CFRD has officially moved in!

I went to wash my face last night before heading to bed. As I looked in the mirror I saw a black smudge on my check and wondered what the heck it was. I quickly realized...it was Andrea's mascara. It had smeared onto me as I held her last night while she cried for a full hour. A full hour of crying because she was sad and angry with the news that she needs to start daily insulin shots. The doctors just aren't happy with the numbers from her glucose readings she did a week ago and before we start seeing complications arise, she needs to start this new regimen to keep her healthy.

And so here we go...another new and ugly norm added to Andrea's life. Added to all our lives really. Yes, I don't have to give myself shots and poke my finger daily to get sugar level reads, but I'll have to watch Andrea do so and I know the first few weeks will be heart breaking. This will affect our entire household emotionally, mentally and physically.

CFRD: cystic fibrosis related diabetes - I've known this acronym for years, since about the time Andrea was diagnosed with CF. I knew it could come knocking on our door, bags packed and ready to move in and for about 8 years we've been able to shut the door on its ugly face. But about two years ago it finally stuck its foot in the door; slowly pushing itself in and finally successfully moving in for good. Truly, an unwelcome guest!

CFRD is NOT type 1 diabetes. It's not even type 2. It's kind of a combination of the two and it occurs in about 78% of CFers. CF affects the pancreas because it blocks the pancreatic duct which sends enzymes to the digestive system to help with breaking down the food we eat. Andrea's pancreatic duct is fully blocked and thus in return causes problems to the liver. All of this leads to poor insulin function and voilà...CFRD. It's a lot more complicated than this but it's the basic jest of it. If you really want to know more about it, just click here: What is CFRD?

Our next step is to schedule an appointment with the diabetes clinic and meet with a nurse educator. She will answer all our questions and show Andrea options for injecting insulin and teach her, Jeff and I how to administer the shots.

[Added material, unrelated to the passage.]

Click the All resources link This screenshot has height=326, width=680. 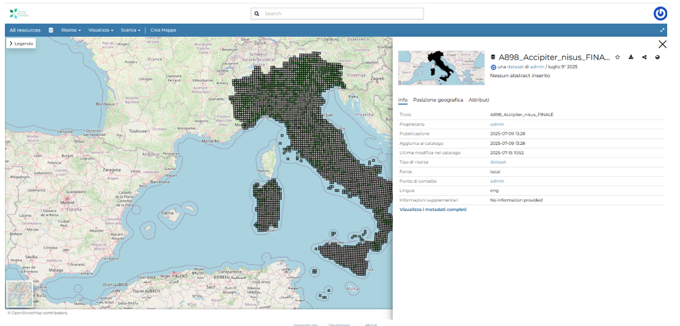point(25,30)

Andrea had a lot of questions last night. It was amazing watching her the full hour go from sad, to angry, to feeling sorry for herself, to an "I won't do it" attitude, to even wondering what's the point of continuing with all of her CF protocol. Eventually she came back to the strong, courageous Andrea I know and realized that things could be worse and that she's not alone when it comes to all of this. She mentioned her friends that have type 1 diabetes and that they've been dealing with it longer and so could she. I was at awe at how calming it was for her to acknowledge what her friends have to deal with, stating that one friend deals with frequent migraines, another has to do facial treatments to keep her face clear of severe acne, while another suffers from back pain. They may seem minor compared to her CF but non-the-less it helped her get past the "why me/my life sucks" feeling.

In the end, as much as I know I helped Andrea she--once again--has helped me even more. I learn a lot from this 15 year old and together we will get past this ugly hump!